Copy the items word for word, starting at the beginning and ending with the line that contains "coord(72,405)", including that line.

[Items for locating described things]
-- begin --

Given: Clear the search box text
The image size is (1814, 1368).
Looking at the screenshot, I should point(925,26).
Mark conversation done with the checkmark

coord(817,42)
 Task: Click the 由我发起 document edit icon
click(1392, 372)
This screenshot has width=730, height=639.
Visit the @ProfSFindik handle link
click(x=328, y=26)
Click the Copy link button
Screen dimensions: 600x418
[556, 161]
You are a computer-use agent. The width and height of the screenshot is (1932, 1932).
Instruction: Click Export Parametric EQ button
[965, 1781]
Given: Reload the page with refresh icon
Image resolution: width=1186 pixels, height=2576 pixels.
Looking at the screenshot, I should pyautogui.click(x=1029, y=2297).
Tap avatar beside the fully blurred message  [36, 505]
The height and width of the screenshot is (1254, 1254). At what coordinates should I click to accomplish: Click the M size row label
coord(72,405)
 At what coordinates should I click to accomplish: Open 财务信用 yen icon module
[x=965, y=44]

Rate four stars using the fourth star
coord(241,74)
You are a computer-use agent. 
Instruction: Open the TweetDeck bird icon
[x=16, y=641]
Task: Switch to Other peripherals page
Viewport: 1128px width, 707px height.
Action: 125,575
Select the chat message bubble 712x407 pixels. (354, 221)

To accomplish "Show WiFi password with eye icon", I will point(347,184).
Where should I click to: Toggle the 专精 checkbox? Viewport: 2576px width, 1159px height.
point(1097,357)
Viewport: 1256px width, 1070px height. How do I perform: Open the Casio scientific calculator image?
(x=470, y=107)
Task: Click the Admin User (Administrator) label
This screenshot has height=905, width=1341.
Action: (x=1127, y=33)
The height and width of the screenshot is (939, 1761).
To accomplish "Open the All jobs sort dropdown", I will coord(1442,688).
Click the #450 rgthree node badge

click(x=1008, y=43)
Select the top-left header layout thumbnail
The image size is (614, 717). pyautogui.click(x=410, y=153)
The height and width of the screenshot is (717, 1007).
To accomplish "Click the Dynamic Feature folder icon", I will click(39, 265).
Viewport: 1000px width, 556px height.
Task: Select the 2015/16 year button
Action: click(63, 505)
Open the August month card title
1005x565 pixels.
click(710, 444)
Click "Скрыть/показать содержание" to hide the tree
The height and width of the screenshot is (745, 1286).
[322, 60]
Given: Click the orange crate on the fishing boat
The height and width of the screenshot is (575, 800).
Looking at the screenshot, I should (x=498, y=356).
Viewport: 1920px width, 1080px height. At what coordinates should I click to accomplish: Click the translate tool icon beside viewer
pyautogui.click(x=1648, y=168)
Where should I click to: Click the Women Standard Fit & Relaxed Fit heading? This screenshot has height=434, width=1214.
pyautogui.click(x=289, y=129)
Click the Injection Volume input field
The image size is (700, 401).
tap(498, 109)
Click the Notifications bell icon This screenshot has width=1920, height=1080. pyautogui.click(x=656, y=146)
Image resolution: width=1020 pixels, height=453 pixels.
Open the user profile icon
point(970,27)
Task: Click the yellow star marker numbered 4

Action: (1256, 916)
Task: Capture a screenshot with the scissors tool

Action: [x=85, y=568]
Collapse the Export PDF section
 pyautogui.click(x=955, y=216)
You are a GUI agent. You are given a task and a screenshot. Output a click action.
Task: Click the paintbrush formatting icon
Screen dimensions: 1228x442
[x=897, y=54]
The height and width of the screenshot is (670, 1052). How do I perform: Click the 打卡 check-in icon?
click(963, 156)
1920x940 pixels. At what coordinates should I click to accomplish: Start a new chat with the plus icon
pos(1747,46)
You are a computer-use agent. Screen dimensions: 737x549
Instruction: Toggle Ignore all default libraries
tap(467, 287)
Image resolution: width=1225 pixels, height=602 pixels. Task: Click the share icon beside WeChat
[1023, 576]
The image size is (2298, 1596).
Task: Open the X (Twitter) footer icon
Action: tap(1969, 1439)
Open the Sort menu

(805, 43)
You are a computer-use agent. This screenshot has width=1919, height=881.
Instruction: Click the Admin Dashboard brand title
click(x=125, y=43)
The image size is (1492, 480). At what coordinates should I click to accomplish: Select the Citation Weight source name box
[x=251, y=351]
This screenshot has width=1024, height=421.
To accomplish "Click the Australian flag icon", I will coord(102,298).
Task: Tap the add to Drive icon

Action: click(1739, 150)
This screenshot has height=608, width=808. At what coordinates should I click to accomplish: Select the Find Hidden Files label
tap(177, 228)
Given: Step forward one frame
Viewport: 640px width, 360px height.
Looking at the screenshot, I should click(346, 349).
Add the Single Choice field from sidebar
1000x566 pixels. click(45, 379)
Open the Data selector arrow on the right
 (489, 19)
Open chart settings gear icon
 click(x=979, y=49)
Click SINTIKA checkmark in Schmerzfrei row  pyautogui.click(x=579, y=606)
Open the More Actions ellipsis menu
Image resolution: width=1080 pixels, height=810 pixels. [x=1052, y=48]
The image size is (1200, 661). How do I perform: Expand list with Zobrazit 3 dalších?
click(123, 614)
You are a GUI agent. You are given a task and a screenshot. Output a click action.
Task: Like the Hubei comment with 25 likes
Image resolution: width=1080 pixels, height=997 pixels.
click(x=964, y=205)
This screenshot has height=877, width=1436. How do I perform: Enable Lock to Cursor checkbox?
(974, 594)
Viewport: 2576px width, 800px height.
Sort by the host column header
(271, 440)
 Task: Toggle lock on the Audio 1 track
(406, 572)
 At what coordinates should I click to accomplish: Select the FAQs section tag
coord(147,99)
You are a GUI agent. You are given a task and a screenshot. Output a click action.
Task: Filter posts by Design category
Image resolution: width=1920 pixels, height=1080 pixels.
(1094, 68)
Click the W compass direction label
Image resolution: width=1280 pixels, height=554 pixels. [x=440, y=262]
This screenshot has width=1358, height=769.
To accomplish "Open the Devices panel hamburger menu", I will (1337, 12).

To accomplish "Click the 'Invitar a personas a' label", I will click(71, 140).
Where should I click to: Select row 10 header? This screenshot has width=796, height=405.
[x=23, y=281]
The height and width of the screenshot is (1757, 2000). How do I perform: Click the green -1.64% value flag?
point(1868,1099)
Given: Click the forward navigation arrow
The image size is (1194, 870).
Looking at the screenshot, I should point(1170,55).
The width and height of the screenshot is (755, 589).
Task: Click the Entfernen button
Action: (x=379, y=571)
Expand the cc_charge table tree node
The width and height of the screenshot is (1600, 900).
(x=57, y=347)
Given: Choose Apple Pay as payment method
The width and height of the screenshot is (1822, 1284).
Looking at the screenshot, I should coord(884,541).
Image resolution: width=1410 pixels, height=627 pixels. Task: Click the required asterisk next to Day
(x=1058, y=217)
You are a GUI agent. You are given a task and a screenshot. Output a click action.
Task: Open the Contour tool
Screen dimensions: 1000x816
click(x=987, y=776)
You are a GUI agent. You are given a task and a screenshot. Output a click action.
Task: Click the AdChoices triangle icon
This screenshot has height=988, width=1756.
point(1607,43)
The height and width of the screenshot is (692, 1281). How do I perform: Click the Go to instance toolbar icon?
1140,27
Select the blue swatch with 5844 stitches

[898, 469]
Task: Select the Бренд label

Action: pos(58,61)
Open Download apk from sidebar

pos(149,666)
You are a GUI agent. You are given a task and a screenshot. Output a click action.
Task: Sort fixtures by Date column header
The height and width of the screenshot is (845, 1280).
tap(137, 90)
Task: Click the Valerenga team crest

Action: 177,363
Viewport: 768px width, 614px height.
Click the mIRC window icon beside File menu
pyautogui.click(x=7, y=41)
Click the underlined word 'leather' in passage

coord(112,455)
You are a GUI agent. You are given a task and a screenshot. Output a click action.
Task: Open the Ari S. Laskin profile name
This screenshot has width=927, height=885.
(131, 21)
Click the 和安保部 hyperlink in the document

-- end --

# RESPONSE TO THE TASK:
Given: Clear the search box text
The image size is (1814, 1368).
Looking at the screenshot, I should point(925,26).
Mark conversation done with the checkmark

coord(817,42)
 Task: Click the 由我发起 document edit icon
click(1392, 372)
This screenshot has width=730, height=639.
Visit the @ProfSFindik handle link
click(x=328, y=26)
Click the Copy link button
Screen dimensions: 600x418
[556, 161]
You are a computer-use agent. The width and height of the screenshot is (1932, 1932).
Instruction: Click Export Parametric EQ button
[965, 1781]
Given: Reload the page with refresh icon
Image resolution: width=1186 pixels, height=2576 pixels.
Looking at the screenshot, I should pyautogui.click(x=1029, y=2297).
Tap avatar beside the fully blurred message  [36, 505]
The height and width of the screenshot is (1254, 1254). At what coordinates should I click to accomplish: Click the M size row label
coord(72,405)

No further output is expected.